> **OBJETIVO DA TAREFA**
Com base no texto sobre o doutor Valentim, responda:
1. Que doença Laerte Correa Marques afirma ter tido?
2. Em busca de ajuda para que problema estava o padre presente na última quarta?
3. Em que bairro mora o maestro Alcinelli Martins?

> **TEXTO PARA ANÁLISE**
○ ○ ○
Os motivos para procurar socorro são diversos. Vão de tristeza incurável a câncer terminal. Muita gente garante ter sido salva da morte ali, depois de receber vários pareceres desanimadores de médicos comuns. “Eu tinha câncer de próstata. Valentim me disse: ‘Não opere agora. Antes, eu vou queimar o tumor’. Fiz o tratamento, repeti os exames e nem precisei operar”, relatou o funcionário público aposentado Laerte Correa Marques, 71 anos, morador da Asa Sul.
Além dos adeptos da doutrina espírita, católicos, evangélicos e seguidores de muitas outras religiões rendem-se à fama de doutor Valentim. Na última quarta, um padre estava entre a multidão, em busca de ajuda para problemas na coluna. “É um espaço ecumênico. Aqui é o hospital da cura”, explicou Cherifa.
O maestro Alcinelli Martins, 70 anos, morador do Lago Sul, diz ter sido curado de um câncer na bexiga, fato comprovado, segundo ele, por médicos. “Doutor Valentim me autorizou a fazer a cirurgia, mas quando os médicos me abriram, meu tumor havia sumido”, relatou. Há também muitos voluntários para ajudar Valentim a organizar o atendimento. Todos eles já foram pacientes e trabalham para agradecer.
○ ○ ○
> **Itens de uma fonte de dados**
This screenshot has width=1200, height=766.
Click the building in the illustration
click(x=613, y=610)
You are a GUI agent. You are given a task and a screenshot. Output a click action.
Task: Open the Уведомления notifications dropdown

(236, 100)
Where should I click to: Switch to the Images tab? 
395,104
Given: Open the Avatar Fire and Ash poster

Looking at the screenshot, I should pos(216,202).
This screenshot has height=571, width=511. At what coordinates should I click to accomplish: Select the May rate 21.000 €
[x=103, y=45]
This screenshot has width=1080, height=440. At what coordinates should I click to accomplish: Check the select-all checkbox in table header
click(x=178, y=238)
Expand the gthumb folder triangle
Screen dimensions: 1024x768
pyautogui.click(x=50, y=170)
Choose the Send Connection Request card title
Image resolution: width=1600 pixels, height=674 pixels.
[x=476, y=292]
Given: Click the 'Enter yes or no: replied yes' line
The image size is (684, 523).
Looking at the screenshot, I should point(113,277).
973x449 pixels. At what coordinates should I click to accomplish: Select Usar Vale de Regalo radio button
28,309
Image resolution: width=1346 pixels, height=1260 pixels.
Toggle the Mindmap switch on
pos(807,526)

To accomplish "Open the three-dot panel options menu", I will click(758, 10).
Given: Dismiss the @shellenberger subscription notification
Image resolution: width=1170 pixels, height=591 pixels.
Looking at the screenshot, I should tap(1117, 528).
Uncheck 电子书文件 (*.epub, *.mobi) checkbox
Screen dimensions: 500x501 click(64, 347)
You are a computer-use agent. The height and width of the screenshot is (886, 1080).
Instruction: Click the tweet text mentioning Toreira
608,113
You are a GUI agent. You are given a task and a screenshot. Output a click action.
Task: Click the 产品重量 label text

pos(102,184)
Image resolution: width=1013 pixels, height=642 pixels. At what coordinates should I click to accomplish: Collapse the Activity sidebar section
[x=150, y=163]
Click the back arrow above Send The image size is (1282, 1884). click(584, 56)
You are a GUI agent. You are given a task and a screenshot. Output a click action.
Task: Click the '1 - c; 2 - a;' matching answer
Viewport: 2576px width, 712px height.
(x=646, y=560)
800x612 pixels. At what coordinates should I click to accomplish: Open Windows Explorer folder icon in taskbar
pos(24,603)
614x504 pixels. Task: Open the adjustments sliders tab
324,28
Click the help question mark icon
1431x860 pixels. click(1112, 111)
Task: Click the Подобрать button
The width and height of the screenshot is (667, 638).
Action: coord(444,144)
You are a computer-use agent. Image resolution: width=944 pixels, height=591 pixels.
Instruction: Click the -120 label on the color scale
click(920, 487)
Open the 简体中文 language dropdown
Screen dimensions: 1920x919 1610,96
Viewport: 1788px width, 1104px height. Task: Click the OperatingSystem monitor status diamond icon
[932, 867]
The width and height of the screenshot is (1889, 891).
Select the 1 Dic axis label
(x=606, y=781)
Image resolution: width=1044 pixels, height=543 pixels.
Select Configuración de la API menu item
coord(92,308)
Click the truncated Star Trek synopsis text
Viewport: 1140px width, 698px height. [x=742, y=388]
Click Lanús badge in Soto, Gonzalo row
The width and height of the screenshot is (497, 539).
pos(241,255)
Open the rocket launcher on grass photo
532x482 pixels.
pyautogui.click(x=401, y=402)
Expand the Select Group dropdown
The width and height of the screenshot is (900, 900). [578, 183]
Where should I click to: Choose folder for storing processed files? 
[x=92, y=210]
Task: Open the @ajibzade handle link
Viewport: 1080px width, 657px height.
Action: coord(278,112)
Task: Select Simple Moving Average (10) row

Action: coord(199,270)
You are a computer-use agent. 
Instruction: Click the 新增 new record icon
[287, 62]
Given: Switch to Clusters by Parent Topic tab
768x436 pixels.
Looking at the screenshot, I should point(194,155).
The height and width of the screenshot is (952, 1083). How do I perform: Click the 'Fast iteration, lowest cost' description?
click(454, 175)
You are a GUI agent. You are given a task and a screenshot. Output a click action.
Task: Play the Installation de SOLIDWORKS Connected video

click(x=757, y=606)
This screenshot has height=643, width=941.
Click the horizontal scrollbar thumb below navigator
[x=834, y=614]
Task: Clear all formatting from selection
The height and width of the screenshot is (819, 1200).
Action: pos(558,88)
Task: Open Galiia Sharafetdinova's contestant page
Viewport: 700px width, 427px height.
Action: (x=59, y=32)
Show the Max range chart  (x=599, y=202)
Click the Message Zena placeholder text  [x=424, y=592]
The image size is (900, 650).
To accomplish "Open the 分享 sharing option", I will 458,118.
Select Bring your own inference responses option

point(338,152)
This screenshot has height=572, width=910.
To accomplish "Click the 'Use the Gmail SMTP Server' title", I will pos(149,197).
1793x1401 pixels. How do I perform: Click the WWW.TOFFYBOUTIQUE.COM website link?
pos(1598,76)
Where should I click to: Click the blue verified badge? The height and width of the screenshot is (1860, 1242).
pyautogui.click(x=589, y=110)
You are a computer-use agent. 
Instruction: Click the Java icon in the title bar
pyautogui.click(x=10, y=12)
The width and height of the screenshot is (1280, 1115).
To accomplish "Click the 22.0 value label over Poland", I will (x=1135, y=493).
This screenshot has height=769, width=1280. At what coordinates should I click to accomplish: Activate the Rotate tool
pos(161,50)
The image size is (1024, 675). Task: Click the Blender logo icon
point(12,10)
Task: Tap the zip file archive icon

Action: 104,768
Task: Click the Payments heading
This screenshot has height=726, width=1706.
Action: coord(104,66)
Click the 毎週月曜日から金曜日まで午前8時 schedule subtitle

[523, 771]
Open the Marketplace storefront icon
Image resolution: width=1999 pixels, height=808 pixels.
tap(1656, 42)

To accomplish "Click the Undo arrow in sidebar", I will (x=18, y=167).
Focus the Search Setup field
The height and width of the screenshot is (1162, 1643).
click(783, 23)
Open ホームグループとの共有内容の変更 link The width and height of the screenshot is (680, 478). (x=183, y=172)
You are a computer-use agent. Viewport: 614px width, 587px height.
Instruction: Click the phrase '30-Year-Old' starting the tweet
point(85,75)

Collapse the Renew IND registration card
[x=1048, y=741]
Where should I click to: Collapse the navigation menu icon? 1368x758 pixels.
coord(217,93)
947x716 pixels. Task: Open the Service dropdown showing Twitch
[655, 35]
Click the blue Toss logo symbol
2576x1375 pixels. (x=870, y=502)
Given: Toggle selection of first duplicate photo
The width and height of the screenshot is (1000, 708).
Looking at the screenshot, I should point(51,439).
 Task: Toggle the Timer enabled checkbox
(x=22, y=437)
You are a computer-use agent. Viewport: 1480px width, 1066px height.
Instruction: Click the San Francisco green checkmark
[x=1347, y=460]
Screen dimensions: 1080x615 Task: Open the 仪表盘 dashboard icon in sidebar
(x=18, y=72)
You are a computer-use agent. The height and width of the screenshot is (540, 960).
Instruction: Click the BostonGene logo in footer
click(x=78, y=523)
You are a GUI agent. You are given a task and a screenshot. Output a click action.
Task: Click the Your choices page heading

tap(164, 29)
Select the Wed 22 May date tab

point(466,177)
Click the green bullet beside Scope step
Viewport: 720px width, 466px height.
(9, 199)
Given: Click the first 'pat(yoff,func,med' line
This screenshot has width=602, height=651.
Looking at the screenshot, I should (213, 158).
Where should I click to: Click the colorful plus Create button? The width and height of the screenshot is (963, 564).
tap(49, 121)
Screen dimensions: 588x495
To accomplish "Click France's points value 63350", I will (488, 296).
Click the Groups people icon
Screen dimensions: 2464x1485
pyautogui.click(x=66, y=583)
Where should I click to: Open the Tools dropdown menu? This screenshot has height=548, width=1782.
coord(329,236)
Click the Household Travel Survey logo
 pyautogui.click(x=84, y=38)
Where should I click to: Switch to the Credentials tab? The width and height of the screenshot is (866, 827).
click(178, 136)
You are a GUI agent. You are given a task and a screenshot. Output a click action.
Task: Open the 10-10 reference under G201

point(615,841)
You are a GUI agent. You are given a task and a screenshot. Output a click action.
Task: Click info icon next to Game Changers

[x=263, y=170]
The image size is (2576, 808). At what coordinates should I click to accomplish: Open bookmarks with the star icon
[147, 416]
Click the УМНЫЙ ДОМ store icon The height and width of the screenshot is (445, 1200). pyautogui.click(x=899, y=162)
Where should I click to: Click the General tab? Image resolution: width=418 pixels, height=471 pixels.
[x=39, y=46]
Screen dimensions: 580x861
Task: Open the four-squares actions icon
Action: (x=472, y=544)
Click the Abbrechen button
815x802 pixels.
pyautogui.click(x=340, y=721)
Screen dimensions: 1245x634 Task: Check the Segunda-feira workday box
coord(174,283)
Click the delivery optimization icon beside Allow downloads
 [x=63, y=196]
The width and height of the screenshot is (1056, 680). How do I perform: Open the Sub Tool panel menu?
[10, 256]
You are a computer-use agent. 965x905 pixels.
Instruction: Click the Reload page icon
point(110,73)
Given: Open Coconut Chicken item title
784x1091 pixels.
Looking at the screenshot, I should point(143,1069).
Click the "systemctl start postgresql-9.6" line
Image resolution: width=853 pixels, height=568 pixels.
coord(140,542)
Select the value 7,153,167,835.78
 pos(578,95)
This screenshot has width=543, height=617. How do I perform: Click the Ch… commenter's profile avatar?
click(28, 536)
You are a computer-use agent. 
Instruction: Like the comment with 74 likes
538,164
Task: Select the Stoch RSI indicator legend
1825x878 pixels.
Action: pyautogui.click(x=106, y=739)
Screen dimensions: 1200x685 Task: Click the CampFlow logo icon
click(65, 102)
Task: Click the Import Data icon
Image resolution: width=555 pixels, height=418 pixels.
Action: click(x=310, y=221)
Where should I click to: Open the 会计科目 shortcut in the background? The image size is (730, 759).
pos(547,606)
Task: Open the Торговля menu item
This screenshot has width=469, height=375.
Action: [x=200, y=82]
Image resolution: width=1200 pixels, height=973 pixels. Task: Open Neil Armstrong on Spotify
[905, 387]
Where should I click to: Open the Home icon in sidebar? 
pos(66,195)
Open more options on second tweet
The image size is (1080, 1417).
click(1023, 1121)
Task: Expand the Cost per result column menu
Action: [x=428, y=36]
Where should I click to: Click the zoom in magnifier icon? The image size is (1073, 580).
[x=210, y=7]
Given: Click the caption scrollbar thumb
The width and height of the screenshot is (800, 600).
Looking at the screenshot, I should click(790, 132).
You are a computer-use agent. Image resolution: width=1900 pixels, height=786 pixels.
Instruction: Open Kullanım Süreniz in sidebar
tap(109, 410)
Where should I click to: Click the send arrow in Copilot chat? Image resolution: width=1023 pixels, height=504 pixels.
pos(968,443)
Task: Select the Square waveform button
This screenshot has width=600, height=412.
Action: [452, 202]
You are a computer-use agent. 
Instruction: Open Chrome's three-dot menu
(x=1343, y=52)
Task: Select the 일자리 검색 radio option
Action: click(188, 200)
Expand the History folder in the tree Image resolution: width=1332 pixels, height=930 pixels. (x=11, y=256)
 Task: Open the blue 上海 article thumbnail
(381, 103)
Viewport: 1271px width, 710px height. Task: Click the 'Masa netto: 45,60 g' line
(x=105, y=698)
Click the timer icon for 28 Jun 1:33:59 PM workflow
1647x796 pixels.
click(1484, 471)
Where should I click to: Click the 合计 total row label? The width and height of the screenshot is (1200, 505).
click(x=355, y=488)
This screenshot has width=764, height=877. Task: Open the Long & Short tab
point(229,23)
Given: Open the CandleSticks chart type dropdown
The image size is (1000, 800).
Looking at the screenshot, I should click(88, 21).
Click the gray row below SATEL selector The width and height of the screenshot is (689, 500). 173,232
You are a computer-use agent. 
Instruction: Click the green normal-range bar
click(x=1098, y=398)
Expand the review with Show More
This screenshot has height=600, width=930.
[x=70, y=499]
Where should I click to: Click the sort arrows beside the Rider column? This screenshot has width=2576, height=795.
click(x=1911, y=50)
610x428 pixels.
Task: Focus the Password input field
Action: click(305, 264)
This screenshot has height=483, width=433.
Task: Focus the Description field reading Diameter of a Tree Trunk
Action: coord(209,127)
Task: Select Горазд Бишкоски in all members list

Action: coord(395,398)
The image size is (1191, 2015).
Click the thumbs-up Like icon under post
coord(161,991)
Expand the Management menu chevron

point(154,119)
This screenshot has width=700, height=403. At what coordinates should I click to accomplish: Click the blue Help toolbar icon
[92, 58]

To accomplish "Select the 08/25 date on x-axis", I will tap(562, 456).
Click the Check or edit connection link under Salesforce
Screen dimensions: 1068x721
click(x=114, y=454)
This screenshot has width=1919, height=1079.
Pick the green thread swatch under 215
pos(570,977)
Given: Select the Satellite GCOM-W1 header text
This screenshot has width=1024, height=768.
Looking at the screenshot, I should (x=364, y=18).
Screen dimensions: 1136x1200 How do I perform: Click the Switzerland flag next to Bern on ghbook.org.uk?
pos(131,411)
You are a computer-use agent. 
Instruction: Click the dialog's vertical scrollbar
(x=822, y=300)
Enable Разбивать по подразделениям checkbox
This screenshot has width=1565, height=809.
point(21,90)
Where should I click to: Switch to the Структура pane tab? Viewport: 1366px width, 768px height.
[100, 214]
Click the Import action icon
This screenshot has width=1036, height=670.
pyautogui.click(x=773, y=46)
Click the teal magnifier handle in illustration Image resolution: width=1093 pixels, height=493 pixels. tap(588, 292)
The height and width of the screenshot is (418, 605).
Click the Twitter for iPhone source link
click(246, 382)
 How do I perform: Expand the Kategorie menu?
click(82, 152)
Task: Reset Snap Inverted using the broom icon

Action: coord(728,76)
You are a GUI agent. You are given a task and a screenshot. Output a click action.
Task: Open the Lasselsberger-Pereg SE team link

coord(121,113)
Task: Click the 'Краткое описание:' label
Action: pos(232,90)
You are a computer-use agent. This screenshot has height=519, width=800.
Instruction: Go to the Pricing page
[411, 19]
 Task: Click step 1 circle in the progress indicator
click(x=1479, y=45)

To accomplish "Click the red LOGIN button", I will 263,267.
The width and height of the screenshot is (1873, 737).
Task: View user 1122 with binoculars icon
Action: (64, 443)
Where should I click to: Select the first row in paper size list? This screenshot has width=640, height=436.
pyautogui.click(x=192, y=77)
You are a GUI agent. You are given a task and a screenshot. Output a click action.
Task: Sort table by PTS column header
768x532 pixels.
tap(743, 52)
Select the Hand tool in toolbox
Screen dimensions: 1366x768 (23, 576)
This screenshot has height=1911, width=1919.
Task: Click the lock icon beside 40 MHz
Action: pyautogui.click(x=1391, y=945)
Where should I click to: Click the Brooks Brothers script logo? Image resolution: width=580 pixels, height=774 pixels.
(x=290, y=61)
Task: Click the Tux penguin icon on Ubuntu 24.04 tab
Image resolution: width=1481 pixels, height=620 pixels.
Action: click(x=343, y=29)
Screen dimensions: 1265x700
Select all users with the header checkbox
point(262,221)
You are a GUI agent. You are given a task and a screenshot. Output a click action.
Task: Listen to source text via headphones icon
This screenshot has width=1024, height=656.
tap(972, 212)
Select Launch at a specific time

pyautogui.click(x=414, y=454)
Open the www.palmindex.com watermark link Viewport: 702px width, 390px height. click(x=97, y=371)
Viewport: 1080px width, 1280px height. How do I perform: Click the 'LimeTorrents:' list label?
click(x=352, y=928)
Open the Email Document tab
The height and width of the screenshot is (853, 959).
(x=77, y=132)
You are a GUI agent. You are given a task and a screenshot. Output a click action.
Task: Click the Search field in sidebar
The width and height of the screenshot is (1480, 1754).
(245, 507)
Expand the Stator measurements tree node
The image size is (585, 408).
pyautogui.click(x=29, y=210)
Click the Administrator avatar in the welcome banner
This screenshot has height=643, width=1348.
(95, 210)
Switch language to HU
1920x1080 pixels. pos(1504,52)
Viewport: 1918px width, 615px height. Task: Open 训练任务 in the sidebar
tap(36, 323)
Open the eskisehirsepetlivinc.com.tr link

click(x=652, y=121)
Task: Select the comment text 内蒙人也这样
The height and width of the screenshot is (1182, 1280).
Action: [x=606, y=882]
○ ○ ○
> **RESULTADO DA TAREFA**
1. Câncer de próstata.
2. Problemas na coluna.
3. No Lago Sul.